[[ RAW DATA open ]]

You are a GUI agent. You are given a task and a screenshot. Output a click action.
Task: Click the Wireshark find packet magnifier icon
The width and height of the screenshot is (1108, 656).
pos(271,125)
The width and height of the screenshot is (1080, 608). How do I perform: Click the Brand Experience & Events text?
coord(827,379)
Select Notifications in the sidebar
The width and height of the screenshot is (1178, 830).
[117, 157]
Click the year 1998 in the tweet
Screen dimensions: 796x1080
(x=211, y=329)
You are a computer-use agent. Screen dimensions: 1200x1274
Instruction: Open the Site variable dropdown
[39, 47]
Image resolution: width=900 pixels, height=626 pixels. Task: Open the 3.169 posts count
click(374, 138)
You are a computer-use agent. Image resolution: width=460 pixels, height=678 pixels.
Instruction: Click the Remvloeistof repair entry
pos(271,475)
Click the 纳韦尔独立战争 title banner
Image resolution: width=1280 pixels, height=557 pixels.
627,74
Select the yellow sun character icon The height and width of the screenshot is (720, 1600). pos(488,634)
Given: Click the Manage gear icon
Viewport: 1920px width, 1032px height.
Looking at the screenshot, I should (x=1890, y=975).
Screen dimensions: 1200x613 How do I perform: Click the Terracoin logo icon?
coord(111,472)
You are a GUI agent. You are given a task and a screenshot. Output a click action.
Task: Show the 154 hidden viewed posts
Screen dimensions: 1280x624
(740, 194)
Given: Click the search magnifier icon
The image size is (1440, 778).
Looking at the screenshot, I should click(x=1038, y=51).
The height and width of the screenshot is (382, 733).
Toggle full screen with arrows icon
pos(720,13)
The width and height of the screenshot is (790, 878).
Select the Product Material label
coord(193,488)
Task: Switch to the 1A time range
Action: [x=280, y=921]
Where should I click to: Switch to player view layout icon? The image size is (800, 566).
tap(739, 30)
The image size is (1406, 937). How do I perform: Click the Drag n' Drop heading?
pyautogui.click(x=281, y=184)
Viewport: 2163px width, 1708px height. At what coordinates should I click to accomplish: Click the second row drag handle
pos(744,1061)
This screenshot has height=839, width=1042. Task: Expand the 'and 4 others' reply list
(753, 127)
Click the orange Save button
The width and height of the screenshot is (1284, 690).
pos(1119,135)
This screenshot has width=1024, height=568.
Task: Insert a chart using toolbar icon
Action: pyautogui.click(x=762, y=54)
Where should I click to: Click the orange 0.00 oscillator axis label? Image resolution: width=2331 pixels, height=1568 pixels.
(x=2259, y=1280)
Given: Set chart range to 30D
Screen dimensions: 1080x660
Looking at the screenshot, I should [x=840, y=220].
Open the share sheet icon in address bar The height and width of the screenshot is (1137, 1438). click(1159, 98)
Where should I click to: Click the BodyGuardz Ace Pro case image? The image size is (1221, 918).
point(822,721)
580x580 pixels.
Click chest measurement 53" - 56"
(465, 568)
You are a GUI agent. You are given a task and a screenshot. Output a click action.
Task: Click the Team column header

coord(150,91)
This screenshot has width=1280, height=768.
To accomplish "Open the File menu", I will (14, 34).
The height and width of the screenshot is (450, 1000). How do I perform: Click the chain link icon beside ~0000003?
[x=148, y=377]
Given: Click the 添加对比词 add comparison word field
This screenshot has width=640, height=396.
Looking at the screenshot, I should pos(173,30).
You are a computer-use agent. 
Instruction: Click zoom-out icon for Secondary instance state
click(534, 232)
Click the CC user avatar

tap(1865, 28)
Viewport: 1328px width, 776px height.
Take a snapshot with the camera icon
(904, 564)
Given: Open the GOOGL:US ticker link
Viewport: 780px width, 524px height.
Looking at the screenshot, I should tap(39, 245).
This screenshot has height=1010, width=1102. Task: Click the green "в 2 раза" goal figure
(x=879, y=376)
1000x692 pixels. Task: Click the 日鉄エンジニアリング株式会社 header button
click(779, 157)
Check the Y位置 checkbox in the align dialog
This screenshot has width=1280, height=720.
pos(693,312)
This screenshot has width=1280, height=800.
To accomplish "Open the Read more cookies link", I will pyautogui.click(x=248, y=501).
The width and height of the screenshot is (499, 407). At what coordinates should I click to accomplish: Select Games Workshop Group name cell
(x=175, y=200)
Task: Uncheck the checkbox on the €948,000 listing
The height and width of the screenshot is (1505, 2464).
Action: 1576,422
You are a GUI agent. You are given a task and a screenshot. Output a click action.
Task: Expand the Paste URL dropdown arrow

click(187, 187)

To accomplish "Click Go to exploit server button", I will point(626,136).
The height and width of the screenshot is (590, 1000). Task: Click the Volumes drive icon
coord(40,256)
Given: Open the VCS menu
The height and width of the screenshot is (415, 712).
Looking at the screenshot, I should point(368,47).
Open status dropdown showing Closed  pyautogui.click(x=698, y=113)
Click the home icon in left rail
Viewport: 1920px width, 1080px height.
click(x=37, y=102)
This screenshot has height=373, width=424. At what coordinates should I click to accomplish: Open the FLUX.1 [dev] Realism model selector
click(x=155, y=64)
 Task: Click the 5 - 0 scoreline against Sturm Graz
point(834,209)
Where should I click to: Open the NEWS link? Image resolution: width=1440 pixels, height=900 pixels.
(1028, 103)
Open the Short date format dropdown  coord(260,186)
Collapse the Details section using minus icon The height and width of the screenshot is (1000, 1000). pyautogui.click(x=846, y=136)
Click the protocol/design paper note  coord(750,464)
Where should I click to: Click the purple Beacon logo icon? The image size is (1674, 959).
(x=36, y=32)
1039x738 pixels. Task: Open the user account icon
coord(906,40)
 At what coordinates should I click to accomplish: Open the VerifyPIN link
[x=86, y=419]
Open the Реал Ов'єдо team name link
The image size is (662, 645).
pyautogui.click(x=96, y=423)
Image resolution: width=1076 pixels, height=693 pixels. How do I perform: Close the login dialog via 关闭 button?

[[ RAW DATA closed ]]

## EXERCISE
Within the material above, show every line that includes "menu".

## ANSWER BELOW
To accomplish "Open the File menu", I will (14, 34).
Given: Open the VCS menu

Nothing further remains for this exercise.